What does your current warm-up look like? A quick jog around the gym? A few arm and leg swings? Some light stretches?
Although these quick and simple movements are better than nothing, it’s not enough to be considered a proper warm-up.
Here are four tips to ensure that you get a proper warm-up before your next workout:
1. Don’t skip it.
A proper warm-up increases the blood flow to your muscles as well as your core body temperature. A warm-up makes your muscles more pliable. You’ll also loosen up your joints and increase your range of motion. And though you may not realize it, you’re also warming up your brain and other elements of the neuromuscular system. Ultimately, the benefit of completing a warm-up before your workout is that it decreases your risk for injury. So don’t skip it!

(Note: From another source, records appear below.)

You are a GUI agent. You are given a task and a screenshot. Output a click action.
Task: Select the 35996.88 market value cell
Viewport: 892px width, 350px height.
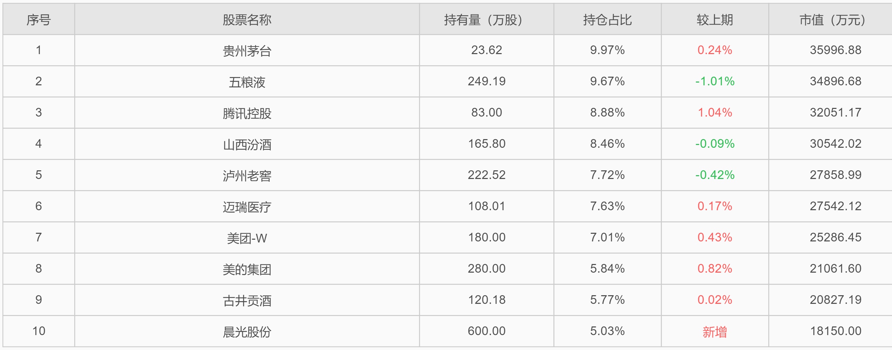(835, 50)
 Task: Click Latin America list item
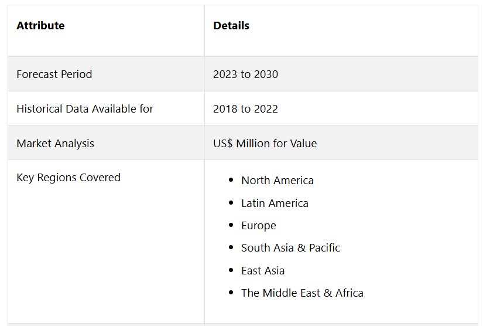[275, 203]
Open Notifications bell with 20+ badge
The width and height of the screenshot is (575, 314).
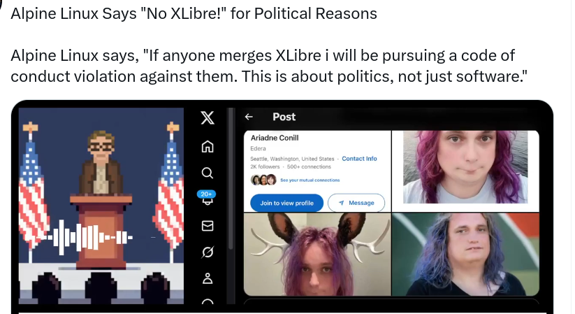click(x=207, y=198)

2. Prep for the movements of your workout.
Your warm-up is a great time to practice the movements that you’ll be doing later in your workout. Doing these same movements with no weight or less weight creates some muscle memory and reinforces proper technique and correct movement patterns.
3. Move from general to more specific.
The beginning of a warm-up can start with general movements involving large muscle groups, like walking, jogging, etc. As these large muscle groups warm-up, you can begin to refine the warm-up to include more specific exercises. If you experience tightness in certain muscle groups, you may move to specific warm-up exercises that target these tighter areas.

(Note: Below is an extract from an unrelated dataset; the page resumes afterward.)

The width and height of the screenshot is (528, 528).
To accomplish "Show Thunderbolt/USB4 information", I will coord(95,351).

4. Move from static to more dynamic.
As blood flow to your muscles and joint flexibility begin to increase, your body becomes more and more ready for more dynamic movements. If you’ve ever jumped (literally) right into dynamic movements without a more gradual movement, you’ve probably experienced how jarring this can feel to your body. By the end of your warm-up, your body should be prepared for speed and agility.